▶ **TEXT BLOCK**:
┄┄┄┄┄┄┄┄┄┄
Arthur Dent - 14-4-2011 at 03:37

Quote: Originally posted by plante1999

it is very common to find 85% nickel coin in canada but for getting the nickel

An even better, from 1955 to 1981, all canadian 5 cent pieces were made out of solid 99.9% nickel! That's how I made myself a small batch of nickel chloride, I dissolved 6 or 7 coins in HCl (took months) until they were nearly completely gone. The resulting solution was a beautiful emerald green color.

Robert

blogfast25 - 14-4-2011 at 04:40

CO2 is odourless.

Measure the pH when the bicarbonate starts fizzing. Electrolysis seems to have rendered your solution aicdic. Your 'catalyst' is H3O+.

cyanureeves - 14-4-2011 at 04:48

wikipedia shows canadian coins made prior to 1999 to be of 99% nickel, 1968 quarters to be of 50% silver and all main streets paved in gold. whoa! nickels were changed in composite in 1981 but not the quarters, canada's money value is backed by nickel?plante1999 maybe your effervesence is just oxide build up on annode or cathode contact and is causing a delay in reaction. cool reaction you got figured out i just thought that and oxygen atom gets pushed out at the annode and hydrogen at the cathode.it will be interesting to see where the chromium will end up.

Zyklon-A - 13-3-2014 at 11:55

After searching through all my "silverware", I found three fork that said: SS, 18CR. So does that mean that it's composition is 18% Cr and 82% Fe? It didn't say: 18/0 or 0 Ni, so should I just assume it contains no nickel?

blogfast25 - 13-3-2014 at 12:30

Stainless steel is supposed to be 10.5 % minimum of Cr. No Ni.

Zyklon-A - 13-3-2014 at 12:41

I don't know if that's what SS is supposed to be. But many kinds of SS silverware contains nickel. 18/10 SS is 72% Fe, 18% Cr and 10% Ni.

Crowfjord - 13-3-2014 at 13:57

There are many different grades of stainless steel with their own specifications on elemental percentages. The most common I've dealt with are 304 and 316, which can contain between 16 to 19 or so percent Cr (the highest I have seen was about 25 percent Cr, I think), 8-10 percent Ni, up to 2 percent Mo and about 1 percent Mn. I rarely see stainless steel without at least a couple weight percent nickel, with 400 series steels like 410 and 416 type steels being an exception.

Zyklon-A - 13-3-2014 at 17:18

This site says that there are two kinds of silverware, 18/10 and 18/0, which the "18" is the Cr and the "10 or 0" is the Ni.
┄┄┄┄┄┄┄┄┄┄
▶ **AVAILABLE DATA**:
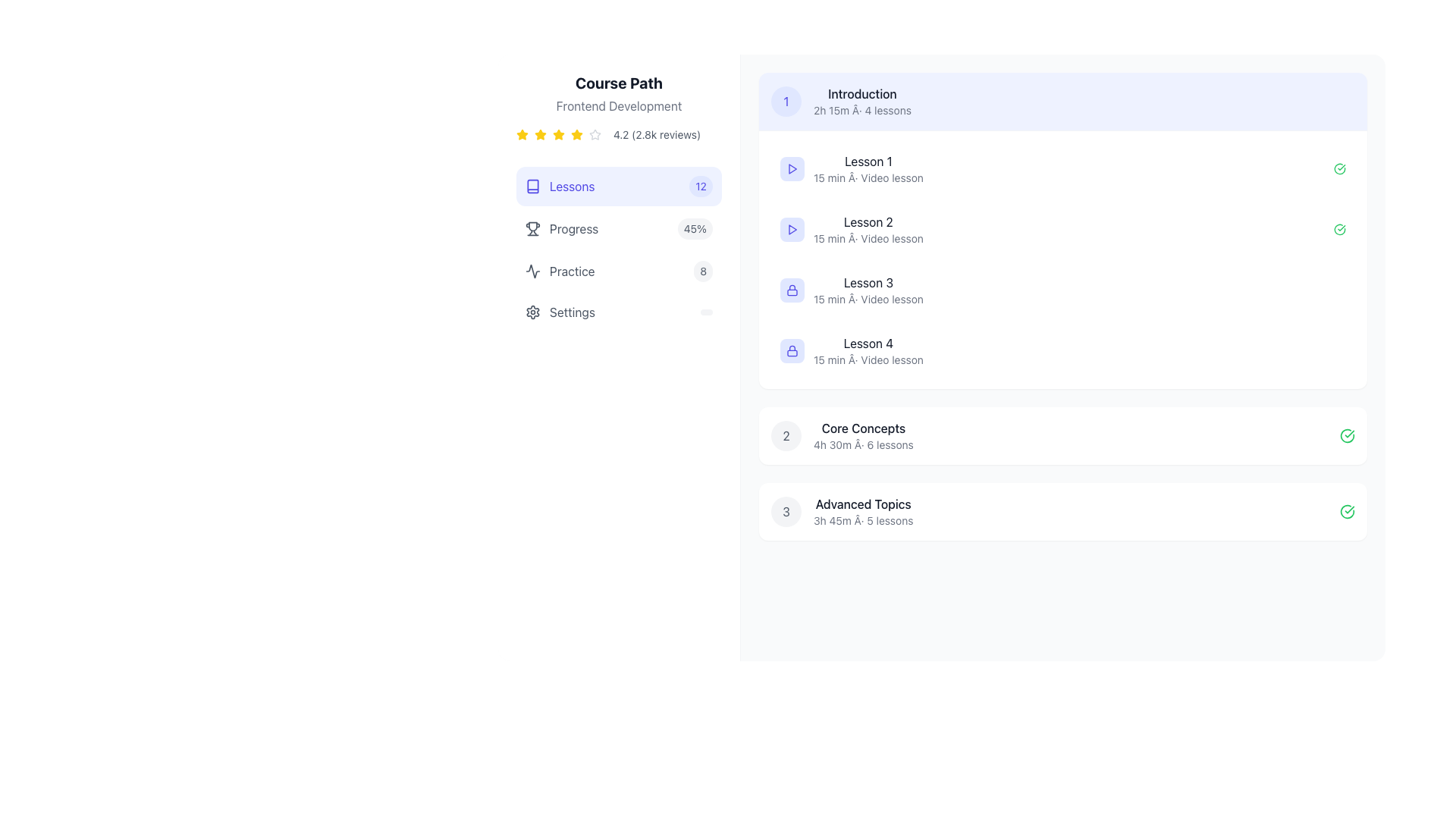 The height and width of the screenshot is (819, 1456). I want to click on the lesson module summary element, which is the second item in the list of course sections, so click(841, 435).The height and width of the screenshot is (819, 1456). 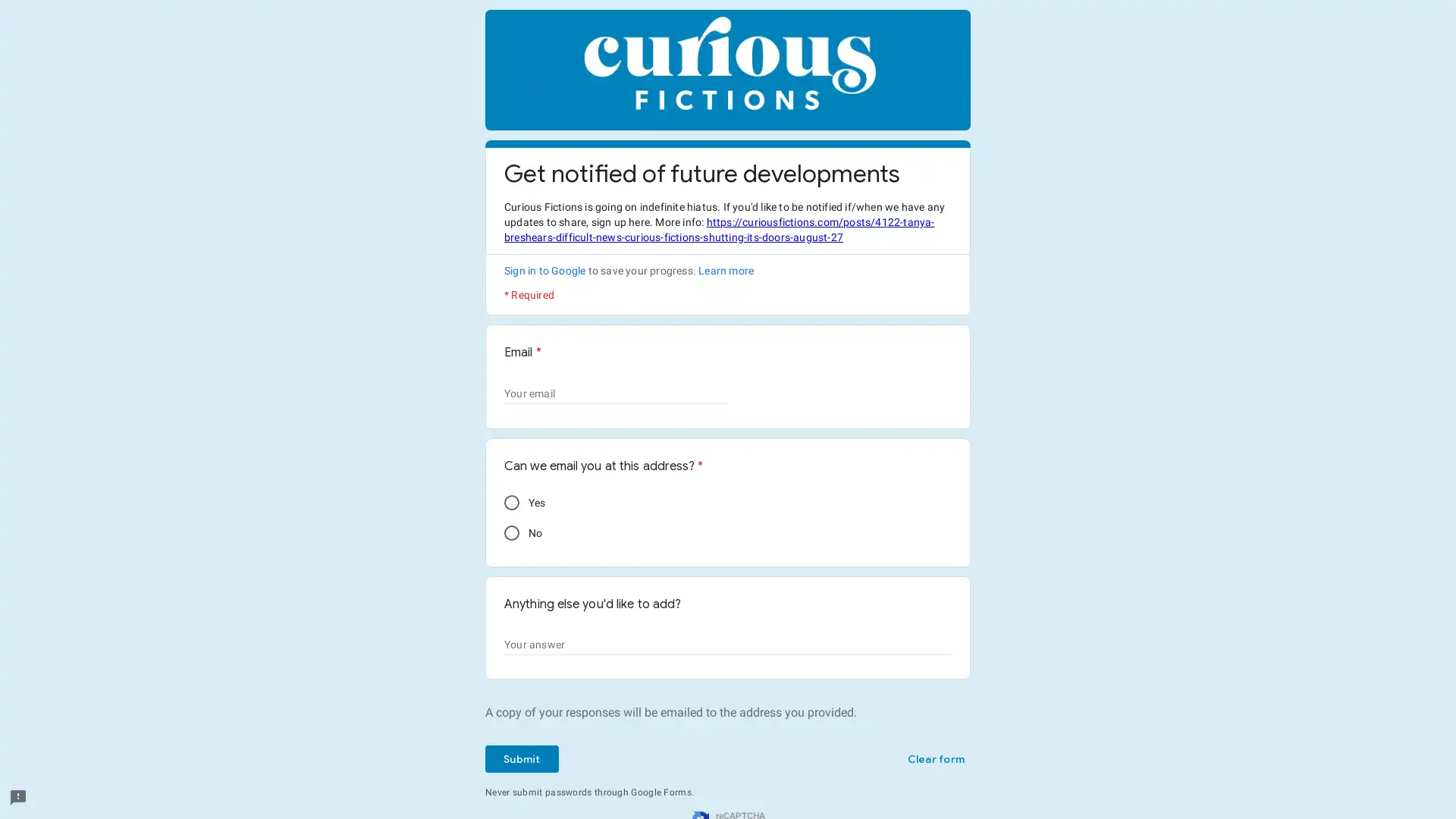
┄┄┄┄┄┄┄┄┄┄
▶ **TASK LIST**:
A) Transcribe the forum thread on nickel, everything from "wikipedia shows canadian" down to "will end up.".
B) Decide whether each statement agrees with the forum thread on nickel, answering yes or no and quoting the deciding words: (i) Arthur Dent's coins took months to dissolve in HCl; (ii) blogfast25 describes CO2 as having a strong smell; (iii) Crowfjord names 410 and 416 type steels as an exception to stainless steel usually containing nickel.

▶ **RESPONSES TO THE TASKS**:
A)
wikipedia shows canadian coins made prior to 1999 to be of 99% nickel, 1968 quarters to be of 50% silver and all main streets paved in gold. whoa! nickels were changed in composite in 1981 but not the quarters, canada's money value is backed by nickel?plante1999 maybe your effervesence is just oxide build up on annode or cathode contact and is causing a delay in reaction. cool reaction you got figured out i just thought that and oxygen atom gets pushed out at the annode and hydrogen at the cathode.it will be interesting to see where the chromium will end up.

B)
(i) Yes: "I dissolved 6 or 7 coins in HCl (took months)"
(ii) No: "CO2 is odourless."
(iii) Yes: "with 400 series steels like 410 and 416 type steels being an exception"